Reporters from the World Socialist Web Site visited the picket line of locked out Sears Canada warehouse workers this past weekend in Vaughn, Ontario just northwest of Toronto. Five hundred workers, members of United Steelworkers Local 9537, have been locked out by the retail giant since April 1.

Workers picket at the entrance to the Sears’ warehouse in Vaughn, north of Toronto

Sears is demanding the right to unilaterally cut pensions, vacation time, health care and other benefits, including bereavement leave. The retailer has insisted that the entire benefits package for the unionized warehouse staff be dictated by “company policy”, not by contractual requirement. In other words, Sears is demanding that any benefits they dispense shall be determined solely by management, be subject to change at any time, and be commensurate with the few benefits received by retail workers in the rest of its stores.

Sears employs 30,000 workers nationwide. Two percent of its workforce is unionized, including the Vaughn workers who joined the USW two years ago. Over the last decade the company has consistently recorded annual profits of between $100 and $200 million. Last year, it reported $245 million in profits. Chairman of the Board Edward Lampert has an estimated personal net worth of $2 billion.

Since the April 1 lockout, management has refused to negotiate with the union bargaining committee and has hired hundreds of scabs to supply its vast network of stores across the province and the country. The company has successfully petitioned the courts for picketing restrictions at its Vaughn Distribution Centre. Workers can only stop trucks leaving the complex for a maximum of five minutes.

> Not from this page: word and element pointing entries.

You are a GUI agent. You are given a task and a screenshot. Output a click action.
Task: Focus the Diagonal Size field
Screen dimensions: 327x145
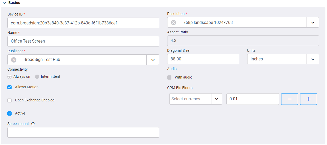tap(203, 59)
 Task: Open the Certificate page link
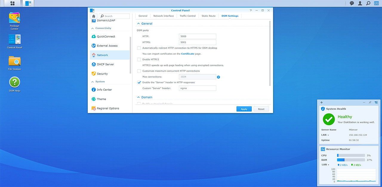[187, 54]
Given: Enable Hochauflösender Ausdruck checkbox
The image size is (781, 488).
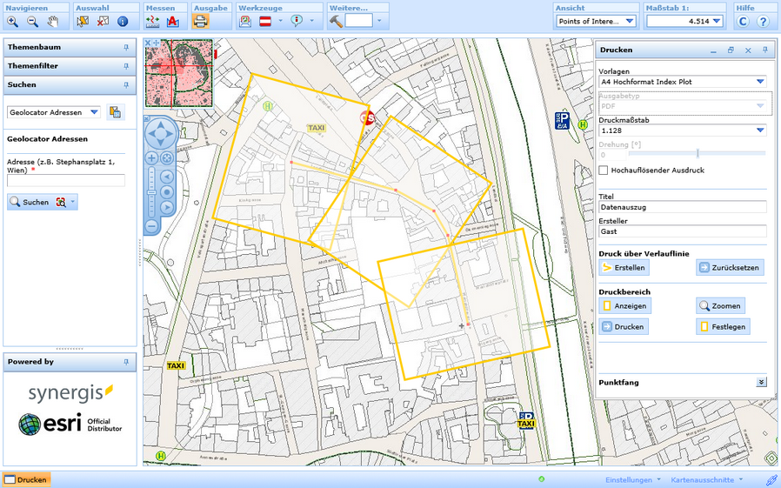Looking at the screenshot, I should click(604, 170).
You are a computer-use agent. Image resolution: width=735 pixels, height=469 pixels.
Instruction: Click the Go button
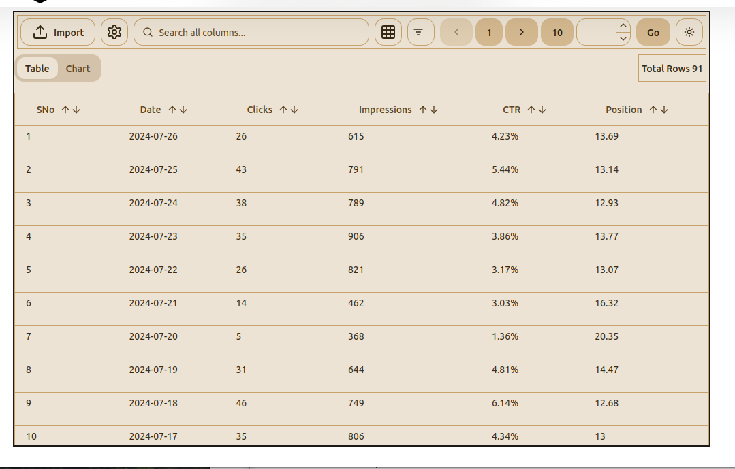tap(653, 31)
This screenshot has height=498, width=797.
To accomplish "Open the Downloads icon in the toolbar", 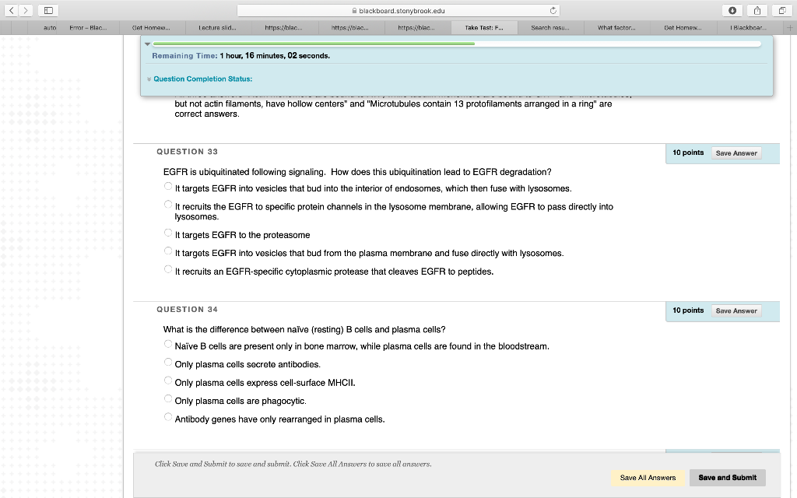I will tap(732, 10).
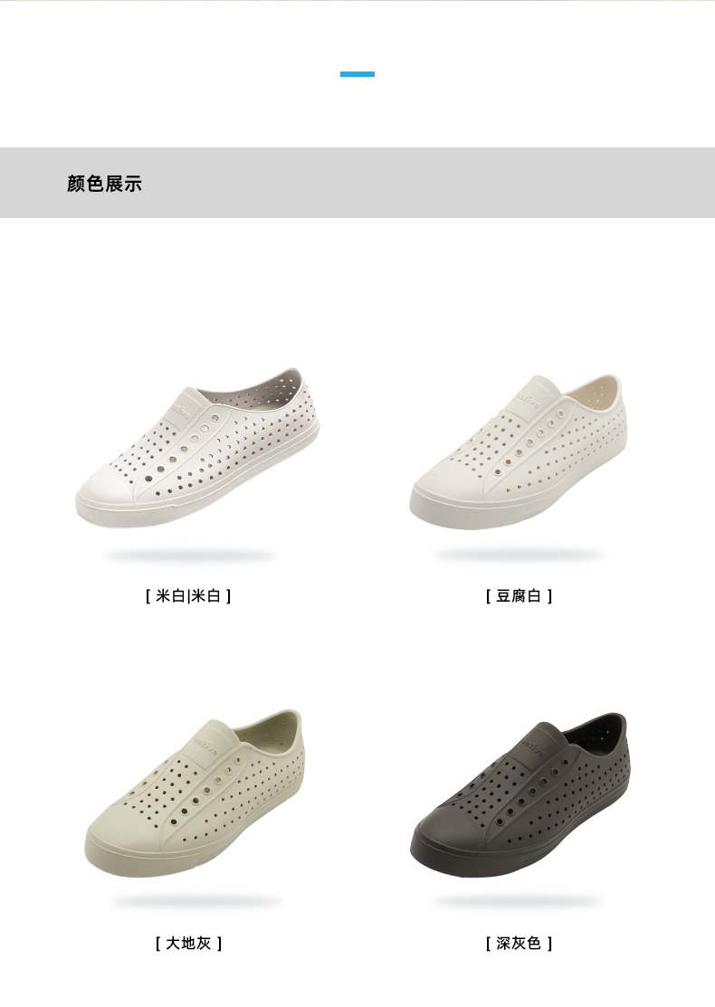The image size is (715, 1007).
Task: Click the native logo on 深灰色 shoe
Action: [x=533, y=749]
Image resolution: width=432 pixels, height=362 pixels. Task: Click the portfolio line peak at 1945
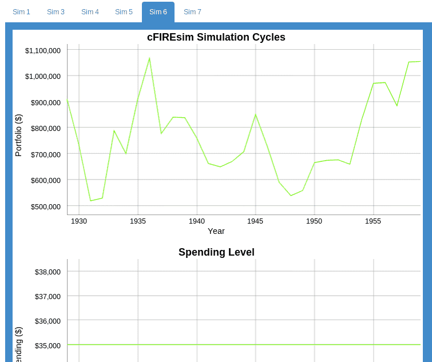(256, 115)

Security goons, hired by AFI International—a professional strikebreaking outfit—regularly intimidate pickets. To ensure a guaranteed and uninterrupted flow of goods, Sears has dispersed shipments to several makeshift distribution centers elsewhere in the Greater Toronto Area (GTA) and re-directed other materials to its non-union Belleville, Ontario facility.

Picket trailer

In their most recent provocation, management mailed letters directly to all union members late last week that outlined the company’s derisory offer and demanded that workers individually contact management immediately to either accept the offer and be scheduled for work or remain locked out. This was not the first time that Sears tried such measures. In late May, using provisions in the Ontario Labour Relations Act, it forced a “final offer vote” over the heads of the local bargaining committee. However, workers voted by 60 percent to defeat this maneuver.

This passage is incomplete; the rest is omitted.